My spine is a total nightmare and I could barely hold my electric guitar last night at the Green Frog Acoustic Tavern. I’m doing push-ups and back-bends to try and regain my gait and stature. When your back hurts nothing goes right. You can’t sing, flirt, read, or think, and all your tele-bends go sharp. After our gig with Robert Blake, drummer Jordan Rain from the Yogoman Burning Band cracked my back and it sounded like champagne corks at midnight. But enough about the pain in my neck.

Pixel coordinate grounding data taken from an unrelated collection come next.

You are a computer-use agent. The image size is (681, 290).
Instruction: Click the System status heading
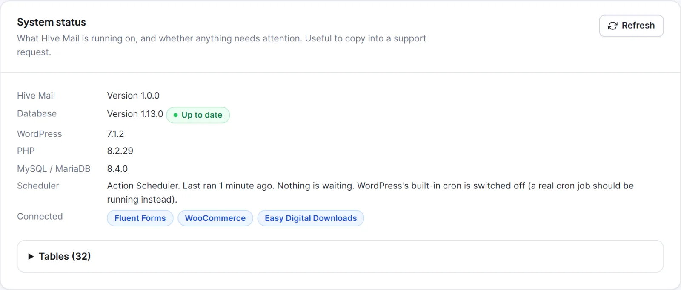tap(52, 22)
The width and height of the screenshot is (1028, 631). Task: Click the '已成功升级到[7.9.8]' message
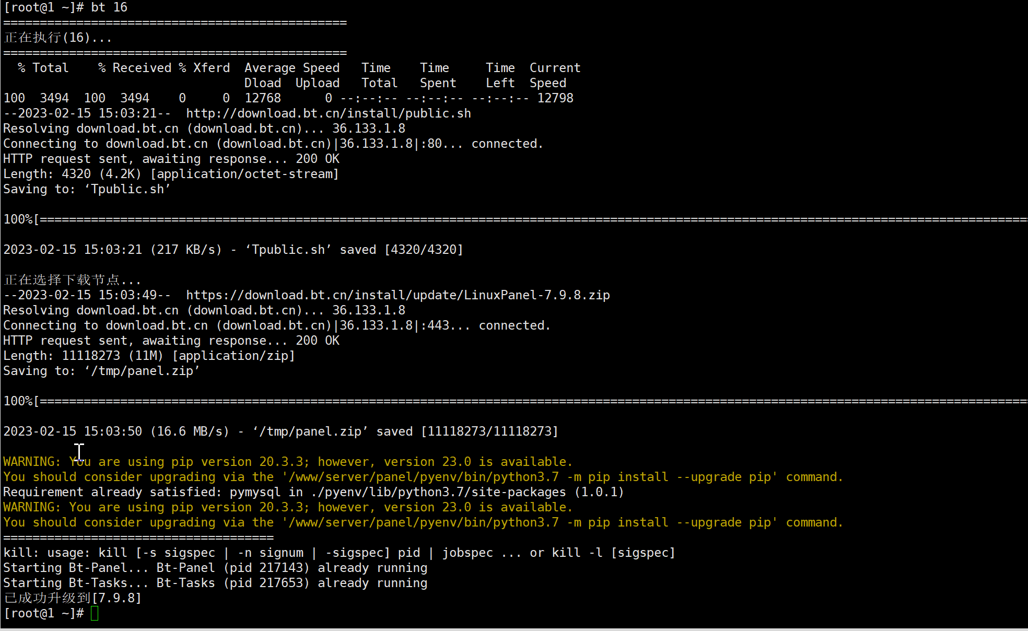pos(73,598)
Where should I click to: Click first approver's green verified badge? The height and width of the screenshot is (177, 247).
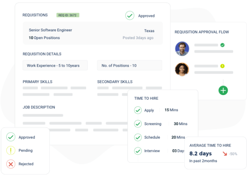pyautogui.click(x=222, y=45)
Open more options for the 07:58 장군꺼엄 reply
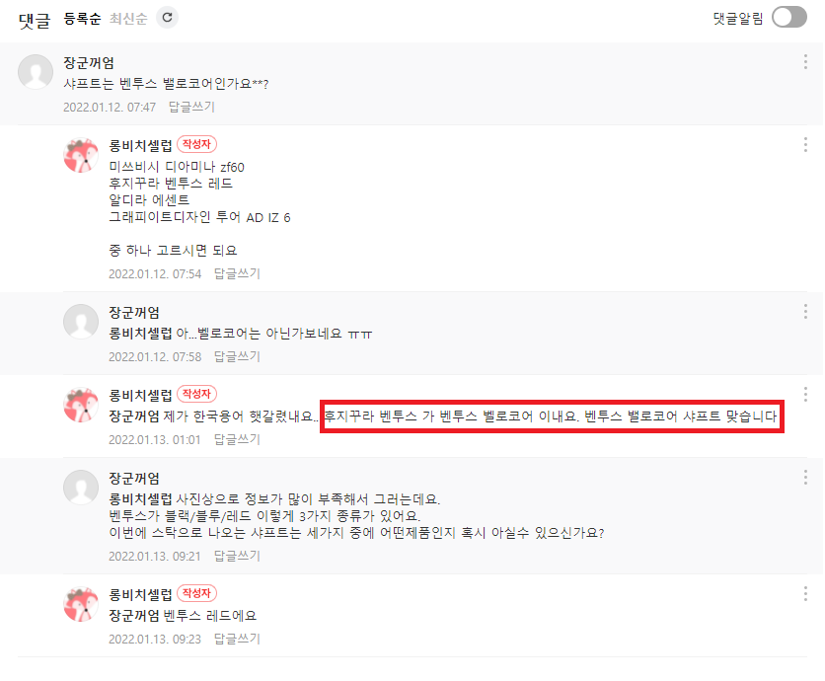This screenshot has height=681, width=825. click(805, 311)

I’ve been away from home for almost a month. I’d say I was homesick, but what is home but a creaky bed, a cluttered desk, and a wilted basil plant? You can have my home. And while I’m thinking about it, my rent payment. I miss a few people. Maybe I could convince them all to move into a big house with me somewhere in western Massachusetts and we can plant a garden, full and leaden at harvest time with tomatoes, kale, peppers, and flowers. I’m thinking about gardens a lot these days. Vancouver is a garden town. That’s where Anais Mitchell and I recorded an album of traditional ballads with producer John Raham. We reinvented the wheel on Tam Lin. Willie’s Lady is our hit. We’ve already got a vision for the video, which we’re going to shoot in Brooklyn. Betsy Plum, Alex Battles, and I were talking about shooting a video in Prospect Park this fall, but Anais and I have a different idea. Hold tight Betsy and Alex, I think you’ll like it. We’ve got more tracking to do, both in New York and Vancouver, and the record probably won’t be out until sometime next year. I was hoping for sooner, but everyone is busy and that’s just how it is. I’m going to stop talking about this record now, because it won’t be out for ages and I don’t want to make myself or anyone else sick hyping it up.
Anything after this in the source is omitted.